◆ **Exercise aim**: Revise the listing below by replacing "toggle" with "switch" and leaving everything else unchanged.

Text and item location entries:
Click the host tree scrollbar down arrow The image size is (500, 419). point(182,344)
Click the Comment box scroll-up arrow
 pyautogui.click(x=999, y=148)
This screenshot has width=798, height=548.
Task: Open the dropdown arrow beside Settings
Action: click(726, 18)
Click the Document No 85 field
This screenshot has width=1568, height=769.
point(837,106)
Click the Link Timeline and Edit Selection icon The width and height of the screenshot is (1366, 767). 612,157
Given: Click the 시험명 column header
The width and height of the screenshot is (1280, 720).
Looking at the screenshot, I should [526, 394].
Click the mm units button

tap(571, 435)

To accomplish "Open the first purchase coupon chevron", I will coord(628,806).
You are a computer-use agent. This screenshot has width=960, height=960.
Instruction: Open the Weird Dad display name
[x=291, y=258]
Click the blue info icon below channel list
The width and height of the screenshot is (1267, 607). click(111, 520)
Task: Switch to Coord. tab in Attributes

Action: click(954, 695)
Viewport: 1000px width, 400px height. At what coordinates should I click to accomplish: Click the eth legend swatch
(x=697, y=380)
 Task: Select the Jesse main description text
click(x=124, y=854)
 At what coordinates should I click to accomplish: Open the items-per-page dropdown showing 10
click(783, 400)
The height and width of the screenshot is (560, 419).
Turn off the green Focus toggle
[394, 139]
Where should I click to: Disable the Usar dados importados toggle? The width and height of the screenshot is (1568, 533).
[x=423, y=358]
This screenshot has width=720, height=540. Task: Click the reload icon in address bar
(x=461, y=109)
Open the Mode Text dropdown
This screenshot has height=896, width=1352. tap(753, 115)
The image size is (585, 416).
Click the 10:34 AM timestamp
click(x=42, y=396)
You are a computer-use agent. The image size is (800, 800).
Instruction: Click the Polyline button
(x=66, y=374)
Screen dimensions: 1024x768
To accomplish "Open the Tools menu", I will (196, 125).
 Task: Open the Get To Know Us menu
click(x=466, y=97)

◆ **Solution**:
Click the host tree scrollbar down arrow The image size is (500, 419). point(182,344)
Click the Comment box scroll-up arrow
 pyautogui.click(x=999, y=148)
This screenshot has width=798, height=548.
Task: Open the dropdown arrow beside Settings
Action: click(726, 18)
Click the Document No 85 field
This screenshot has width=1568, height=769.
point(837,106)
Click the Link Timeline and Edit Selection icon The width and height of the screenshot is (1366, 767). 612,157
Given: Click the 시험명 column header
The width and height of the screenshot is (1280, 720).
Looking at the screenshot, I should [526, 394].
Click the mm units button

tap(571, 435)

To accomplish "Open the first purchase coupon chevron", I will coord(628,806).
You are a computer-use agent. This screenshot has width=960, height=960.
Instruction: Open the Weird Dad display name
[x=291, y=258]
Click the blue info icon below channel list
The width and height of the screenshot is (1267, 607). click(111, 520)
Task: Switch to Coord. tab in Attributes

Action: click(954, 695)
Viewport: 1000px width, 400px height. At what coordinates should I click to accomplish: Click the eth legend swatch
(x=697, y=380)
 Task: Select the Jesse main description text
click(x=124, y=854)
 At what coordinates should I click to accomplish: Open the items-per-page dropdown showing 10
click(783, 400)
The height and width of the screenshot is (560, 419).
Turn off the green Focus switch
[394, 139]
Where should I click to: Disable the Usar dados importados switch? The width and height of the screenshot is (1568, 533).
[x=423, y=358]
This screenshot has width=720, height=540. Task: Click the reload icon in address bar
(x=461, y=109)
Open the Mode Text dropdown
This screenshot has height=896, width=1352. tap(753, 115)
The image size is (585, 416).
Click the 10:34 AM timestamp
click(x=42, y=396)
You are a computer-use agent. The image size is (800, 800).
Instruction: Click the Polyline button
(x=66, y=374)
Screen dimensions: 1024x768
To accomplish "Open the Tools menu", I will (196, 125).
 Task: Open the Get To Know Us menu
click(x=466, y=97)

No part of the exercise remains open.